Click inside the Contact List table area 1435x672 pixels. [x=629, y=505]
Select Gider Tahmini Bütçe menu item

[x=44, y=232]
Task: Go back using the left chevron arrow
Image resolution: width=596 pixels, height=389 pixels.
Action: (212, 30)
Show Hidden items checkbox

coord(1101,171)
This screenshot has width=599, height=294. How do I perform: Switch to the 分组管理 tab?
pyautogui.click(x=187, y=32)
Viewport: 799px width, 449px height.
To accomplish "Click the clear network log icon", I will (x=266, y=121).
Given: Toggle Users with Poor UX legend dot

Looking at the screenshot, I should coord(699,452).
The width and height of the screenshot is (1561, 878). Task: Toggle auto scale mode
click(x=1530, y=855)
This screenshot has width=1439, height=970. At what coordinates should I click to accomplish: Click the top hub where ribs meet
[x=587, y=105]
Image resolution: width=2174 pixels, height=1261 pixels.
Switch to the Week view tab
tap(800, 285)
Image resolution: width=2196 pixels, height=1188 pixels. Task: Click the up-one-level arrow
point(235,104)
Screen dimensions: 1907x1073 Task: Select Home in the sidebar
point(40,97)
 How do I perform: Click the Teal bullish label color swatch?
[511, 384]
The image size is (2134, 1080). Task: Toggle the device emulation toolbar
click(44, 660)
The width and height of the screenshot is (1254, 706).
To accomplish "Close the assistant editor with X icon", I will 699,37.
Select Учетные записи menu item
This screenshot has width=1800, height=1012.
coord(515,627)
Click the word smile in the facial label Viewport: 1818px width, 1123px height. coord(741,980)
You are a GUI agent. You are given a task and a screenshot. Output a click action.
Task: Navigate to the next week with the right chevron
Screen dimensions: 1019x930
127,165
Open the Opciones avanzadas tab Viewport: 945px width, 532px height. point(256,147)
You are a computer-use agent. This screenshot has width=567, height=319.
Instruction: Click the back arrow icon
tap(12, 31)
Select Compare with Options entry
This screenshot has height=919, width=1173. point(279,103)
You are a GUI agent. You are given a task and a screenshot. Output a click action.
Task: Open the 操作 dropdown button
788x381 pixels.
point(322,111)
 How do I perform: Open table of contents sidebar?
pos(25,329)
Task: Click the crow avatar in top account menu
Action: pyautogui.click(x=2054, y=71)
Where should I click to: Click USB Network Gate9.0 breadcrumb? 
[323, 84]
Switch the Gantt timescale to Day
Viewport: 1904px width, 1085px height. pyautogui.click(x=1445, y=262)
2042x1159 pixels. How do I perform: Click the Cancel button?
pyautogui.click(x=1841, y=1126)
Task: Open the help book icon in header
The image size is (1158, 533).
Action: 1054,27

== Brief ==
Within the entries, find all lines holding "will" and copy each one.

== Output for this exercise ==
To accomplish "Click the clear network log icon", I will (x=266, y=121).
To accomplish "Close the assistant editor with X icon", I will 699,37.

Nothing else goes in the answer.